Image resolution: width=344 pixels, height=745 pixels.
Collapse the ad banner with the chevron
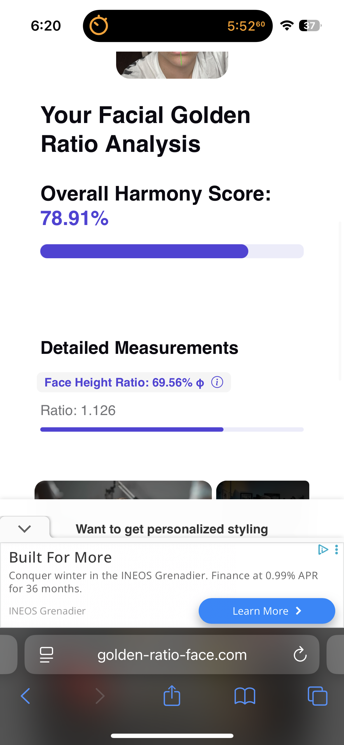(25, 528)
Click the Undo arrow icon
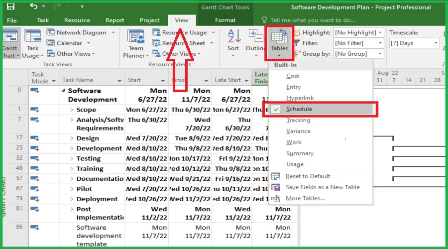This screenshot has width=448, height=249. (x=34, y=7)
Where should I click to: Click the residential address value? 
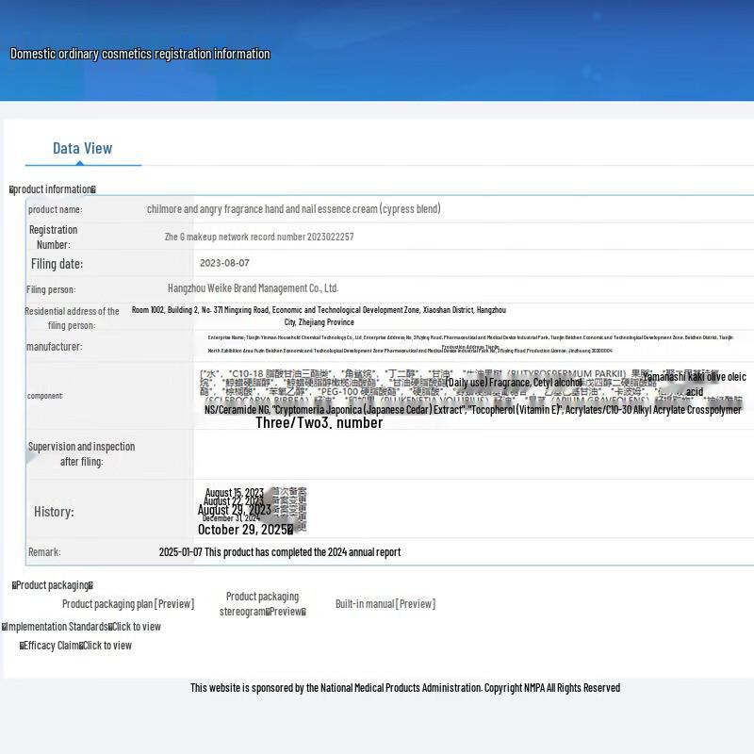click(319, 316)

Directions for this task: Copy every line of the listing above word for word, leaving out the pictures.

Answer to the problem:
Image resolution: width=344 pixels, height=745 pixels.
Collapse the ad banner with the chevron
(25, 528)
Click the Undo arrow icon
This screenshot has width=448, height=249. (x=34, y=7)
Where should I click to: Click the residential address value? 
click(319, 316)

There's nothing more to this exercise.